## PROBLEM STATEMENT:
Copy out the data in full and exactly, passing over the pictures.

## TASK DATA:
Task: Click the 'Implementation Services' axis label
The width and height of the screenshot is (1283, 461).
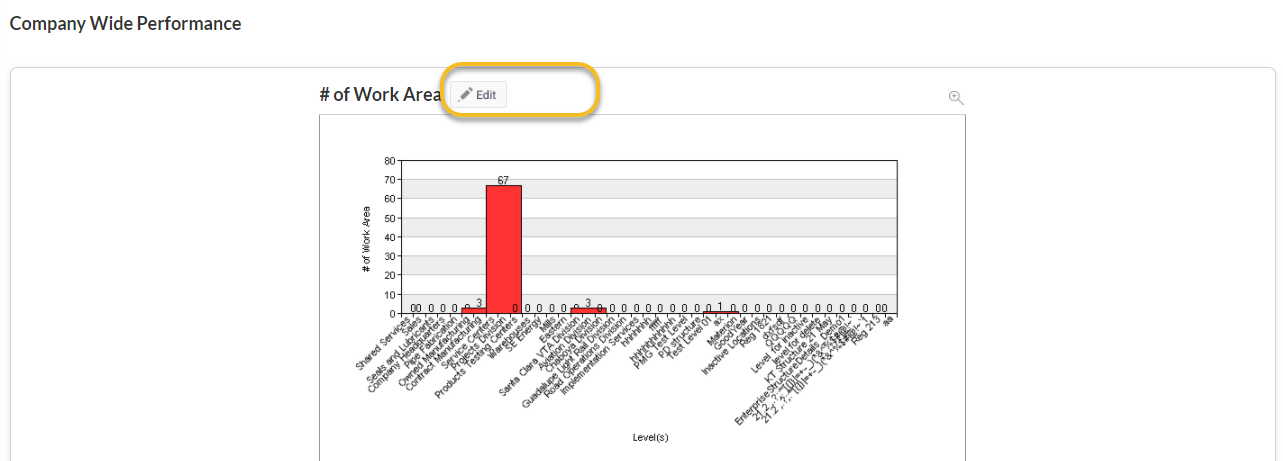Action: click(x=599, y=357)
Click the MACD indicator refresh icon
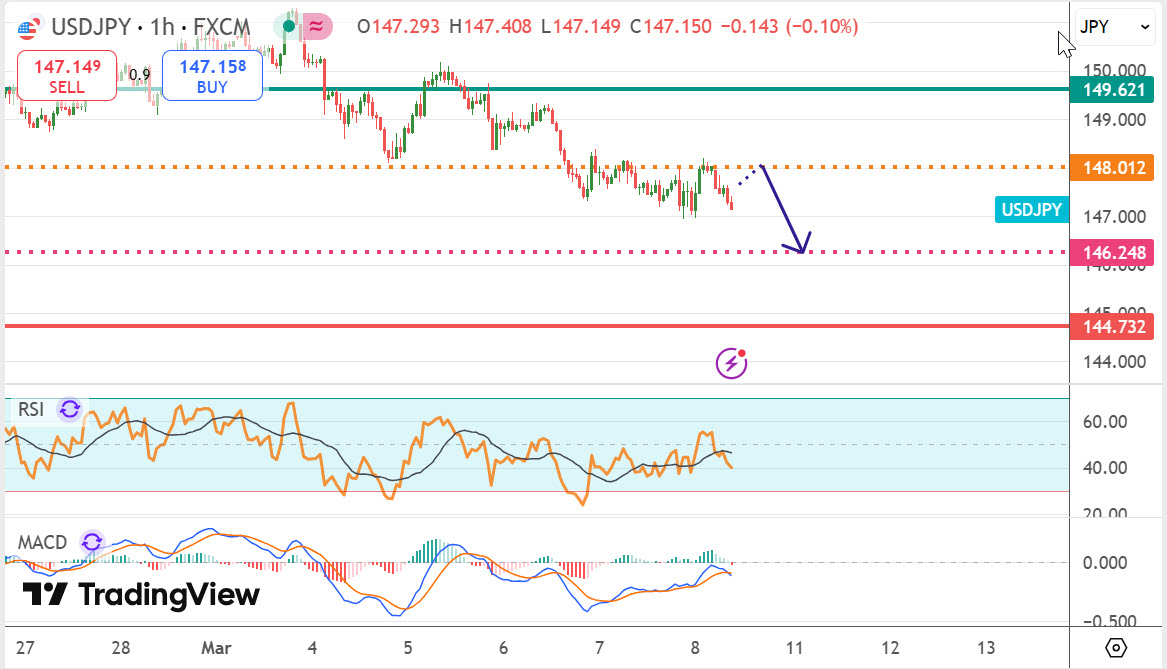Viewport: 1167px width, 669px height. click(x=92, y=543)
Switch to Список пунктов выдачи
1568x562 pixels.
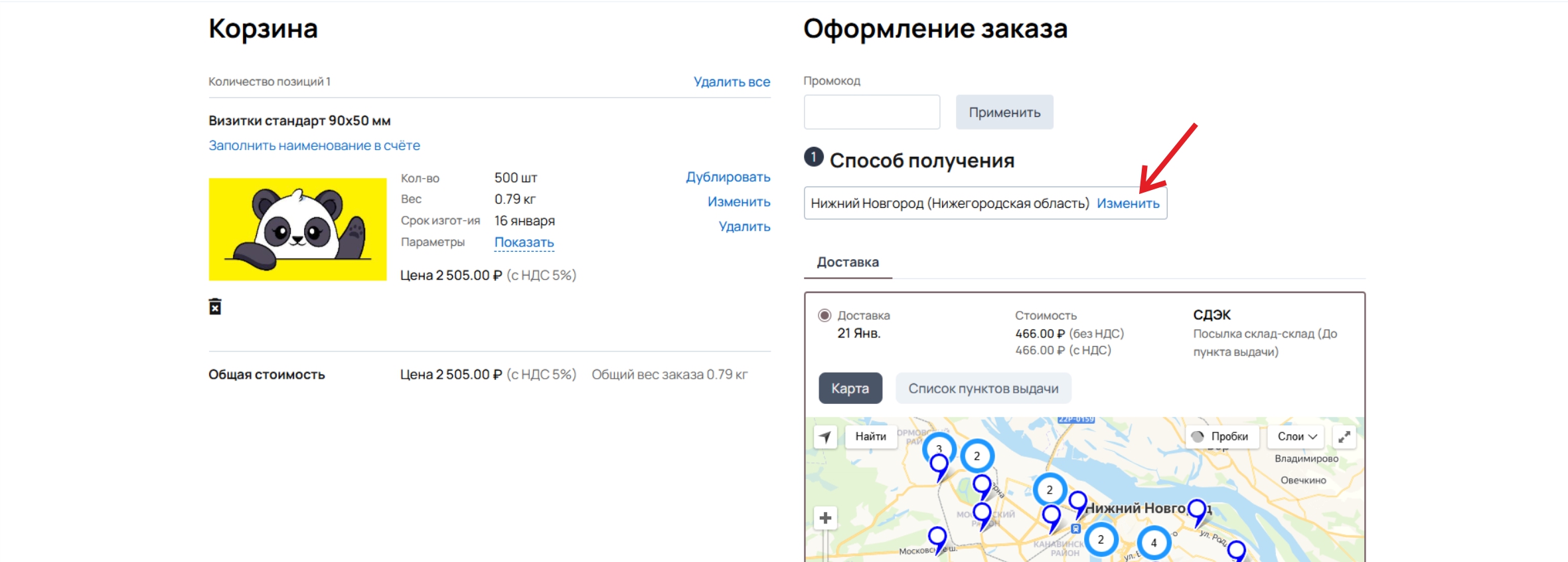983,389
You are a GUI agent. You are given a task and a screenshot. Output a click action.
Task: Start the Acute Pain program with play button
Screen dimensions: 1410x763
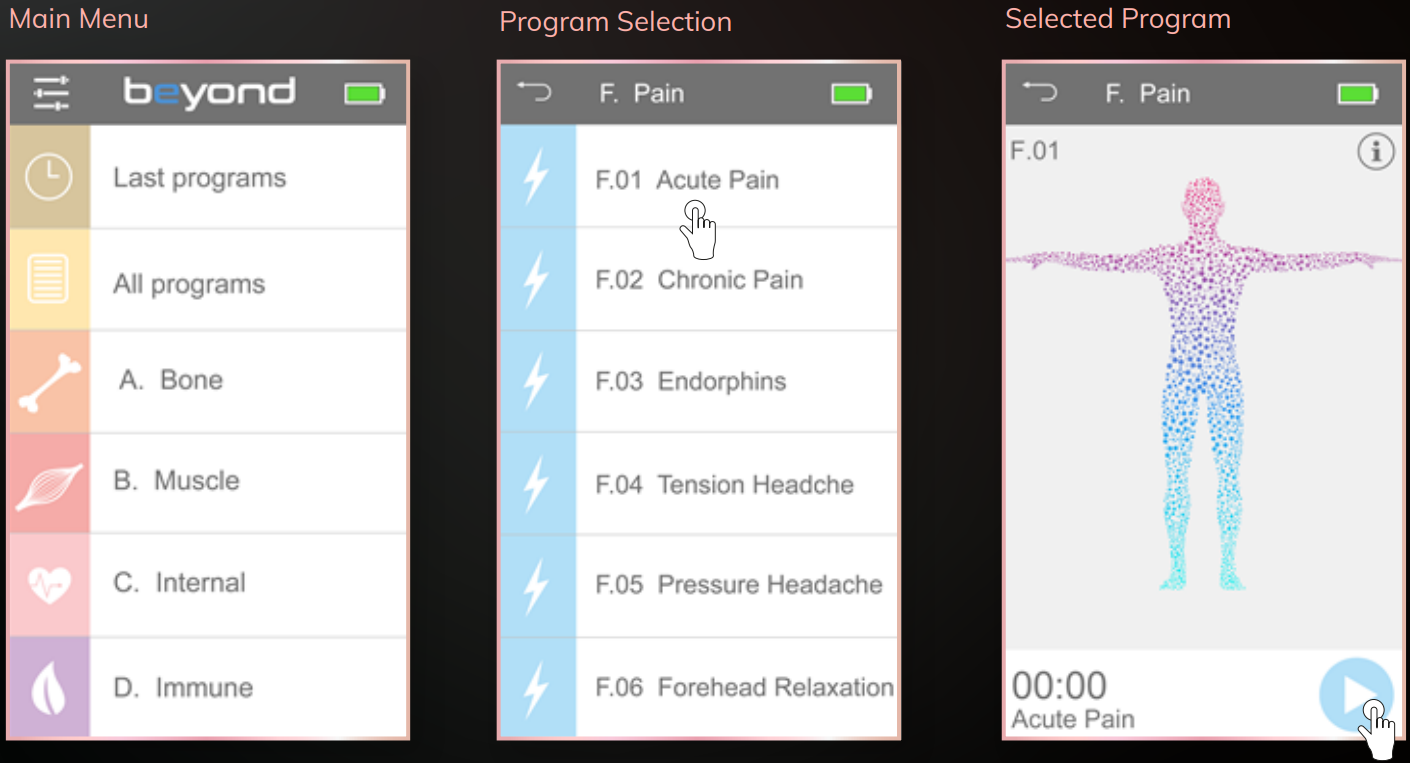pos(1356,694)
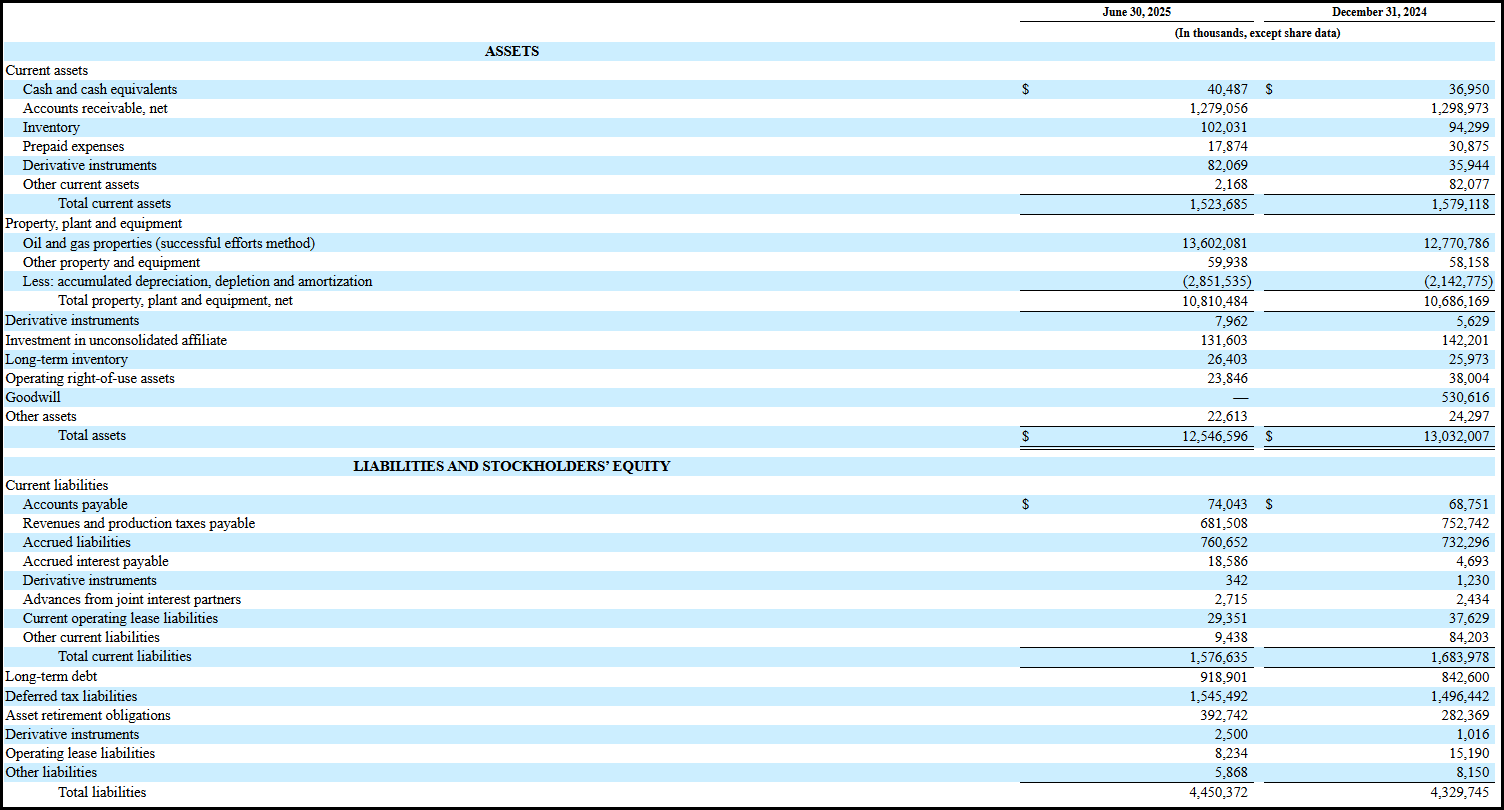Viewport: 1504px width, 810px height.
Task: Select the Accounts receivable, net line item
Action: [x=96, y=108]
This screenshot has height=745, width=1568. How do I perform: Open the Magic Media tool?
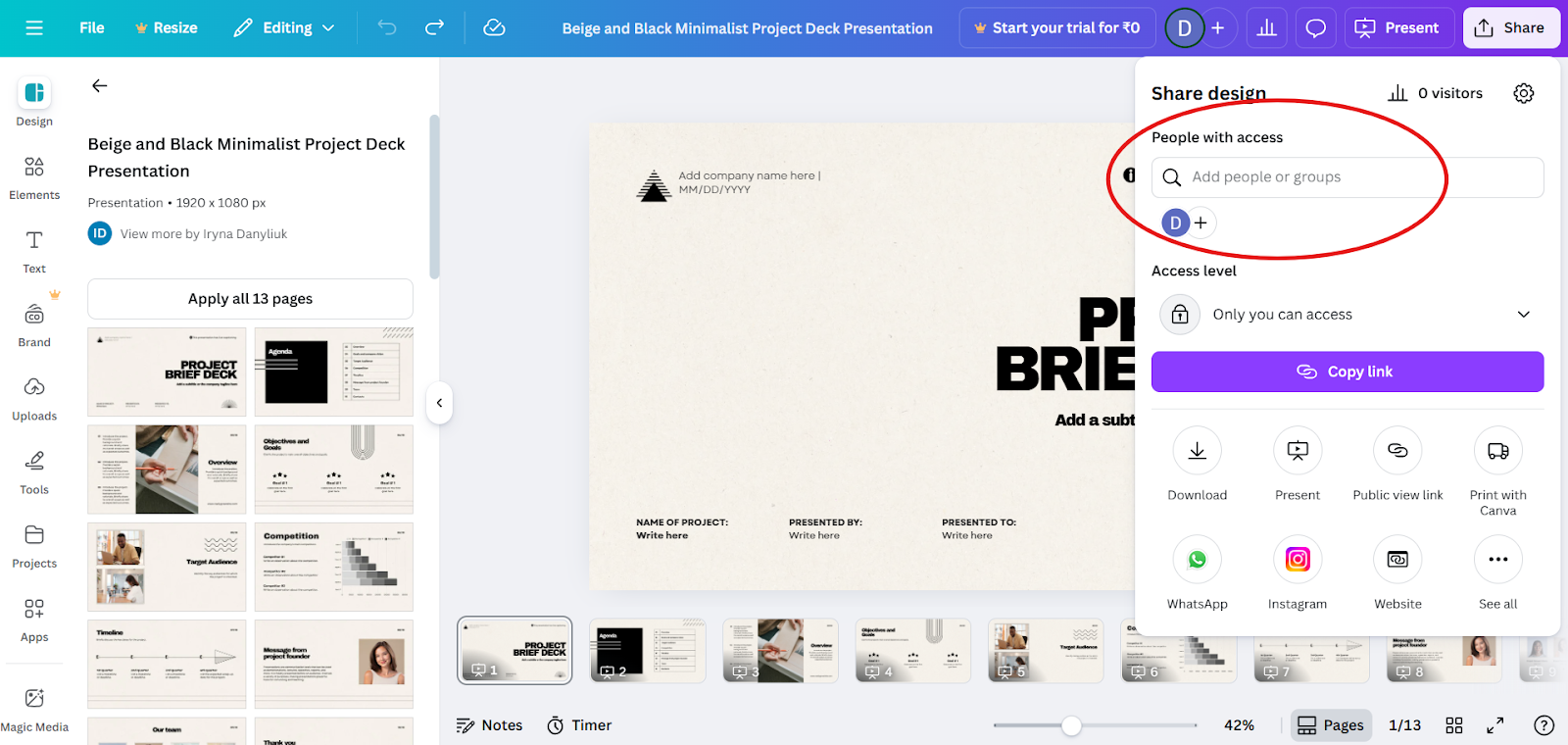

## EXERCISE SOLUTION:
Task: Click the 'Implementation Services' axis label
The width and height of the screenshot is (1283, 461).
Action: click(x=599, y=357)
Click the MACD indicator refresh icon
Viewport: 1167px width, 669px height. click(x=92, y=543)
Switch to Список пунктов выдачи
1568x562 pixels.
983,389
You are a GUI agent. You are given a task and a screenshot. Output a click action.
Task: Start the Acute Pain program with play button
Screen dimensions: 1410x763
pos(1356,694)
Viewport: 1504px width, 810px height.
Task: Select the Accounts receivable, net line item
Action: [x=96, y=108]
This screenshot has height=745, width=1568. How do I perform: Open the Magic Media tool?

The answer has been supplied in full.